#### PASSAGE RETENU
La Cour des comptes a réalisé une mission d’évaluation ayant porté sur le régime des pensions civiles de la Caisse marocaine des retraites, suite à la demande du Président de la Chambre des Conseillers dans le cadre de l’article 148 de la Constitution.
La Cour des comptes a souligné l’importance de la réforme paramétrique initiée par la Gouvernement en 2016. Cette réforme aura un impact positif sur la viabilité du régime et permettra de réduire sa dette, souligne le rapport.
En revanche, la Cour insiste sur le fait qu’au regard de l’ampleur des dysfonctionnements que connait le régime et leur caractère structurel, l’impact de cette réforme ne pourra être que de court terme. Le déséquilibre du régime persistera tant qu’il n’aura pas connu un processus de réforme en profondeur.
########
TRAVAIL DEMANDÉ
Relevez toutes les institutions nommées dans le passage sur le régime des pensions civiles.
#### ENTRÉES EXTRAITES
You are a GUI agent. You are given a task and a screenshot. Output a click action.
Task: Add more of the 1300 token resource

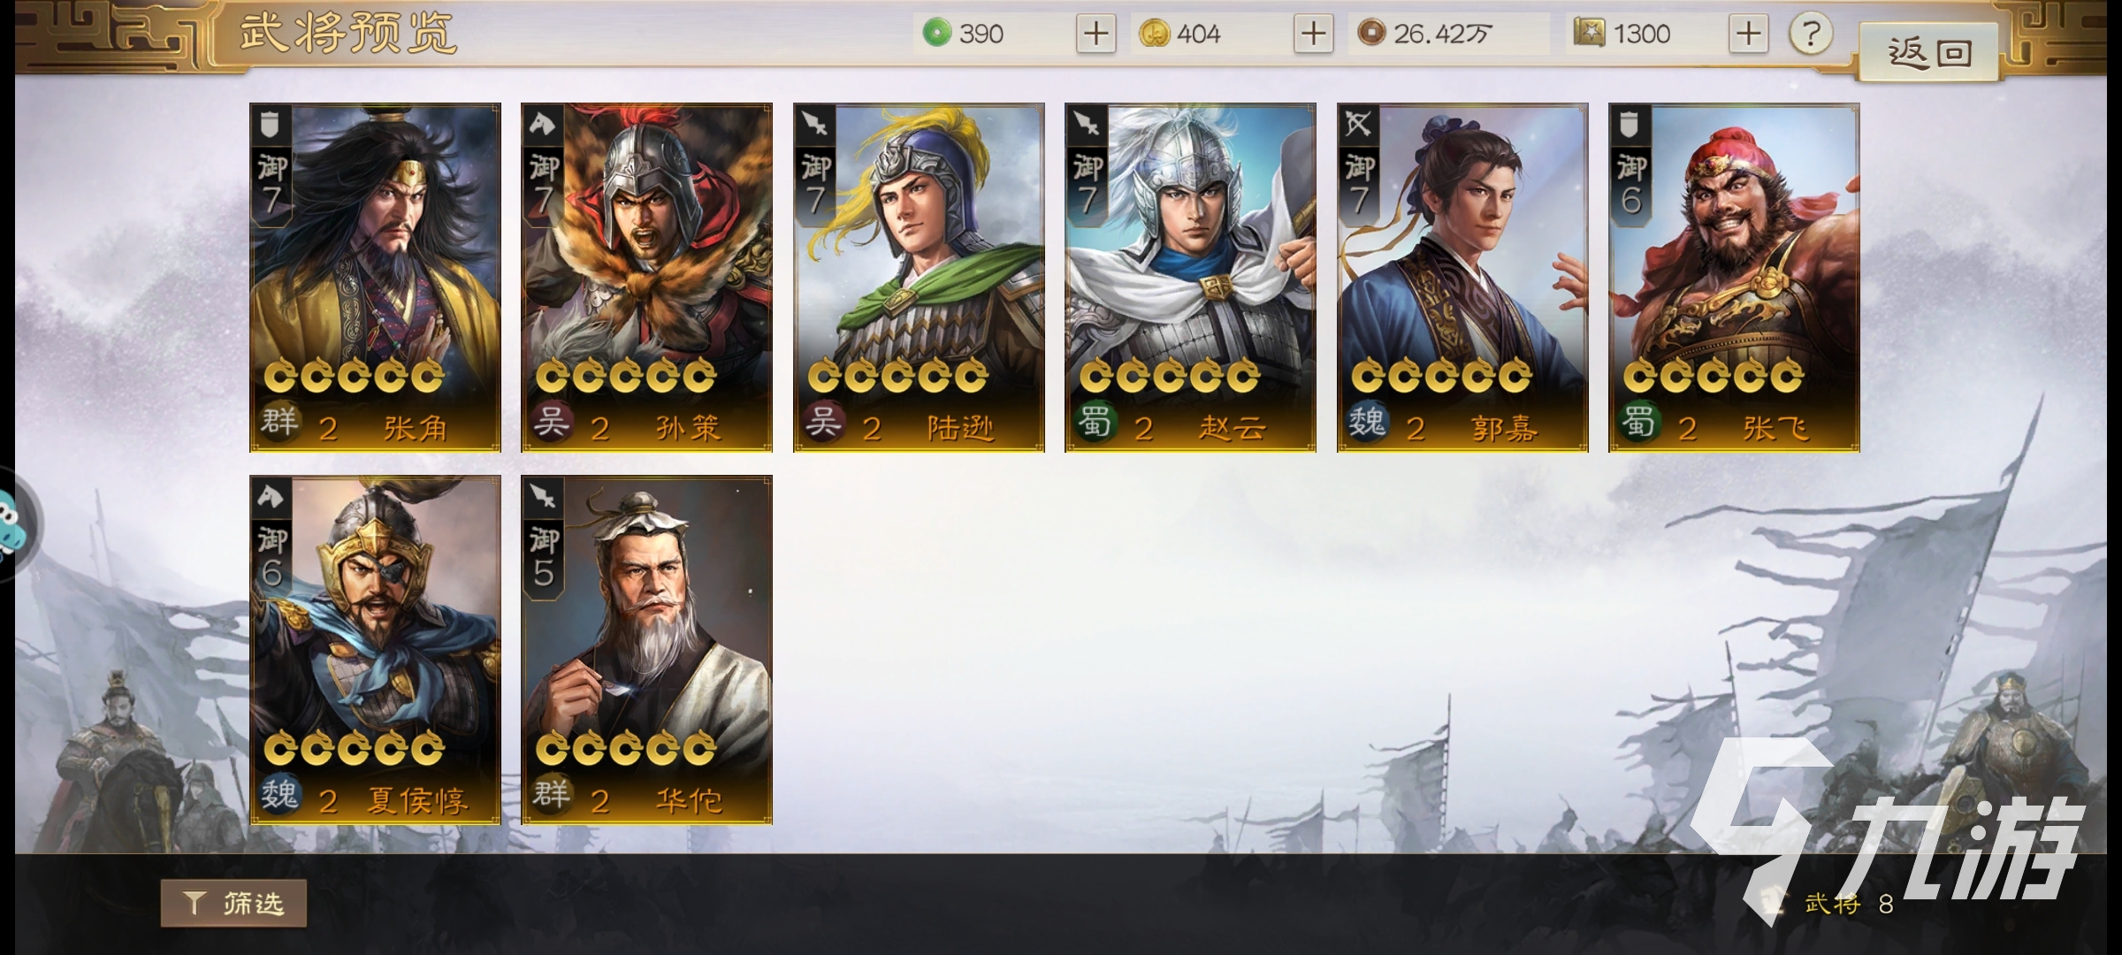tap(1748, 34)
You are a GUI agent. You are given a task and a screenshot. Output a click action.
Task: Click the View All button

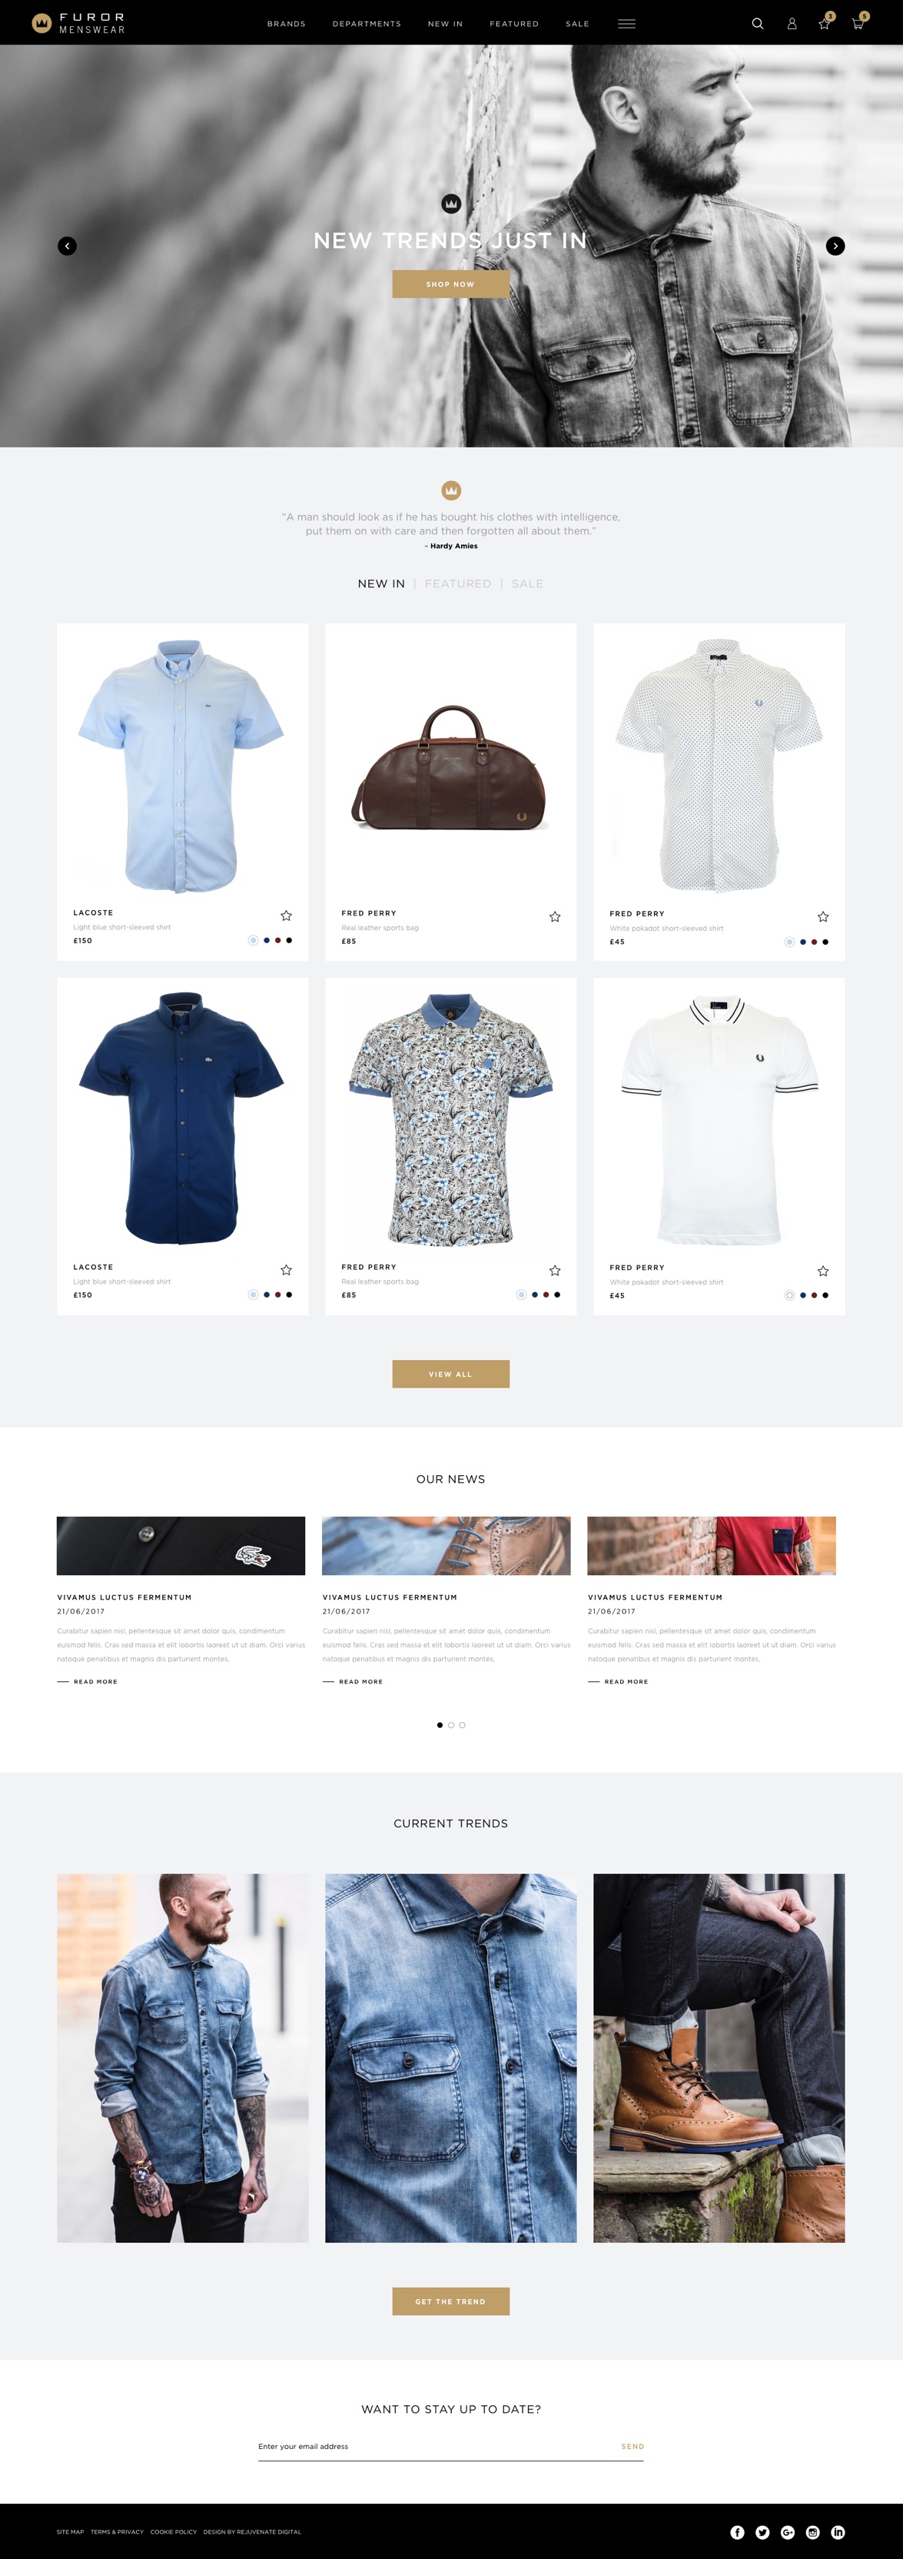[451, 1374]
########
RÉSULTAT
Cour des comptes
Caisse marocaine des retraites
Chambre des Conseillers
Gouvernement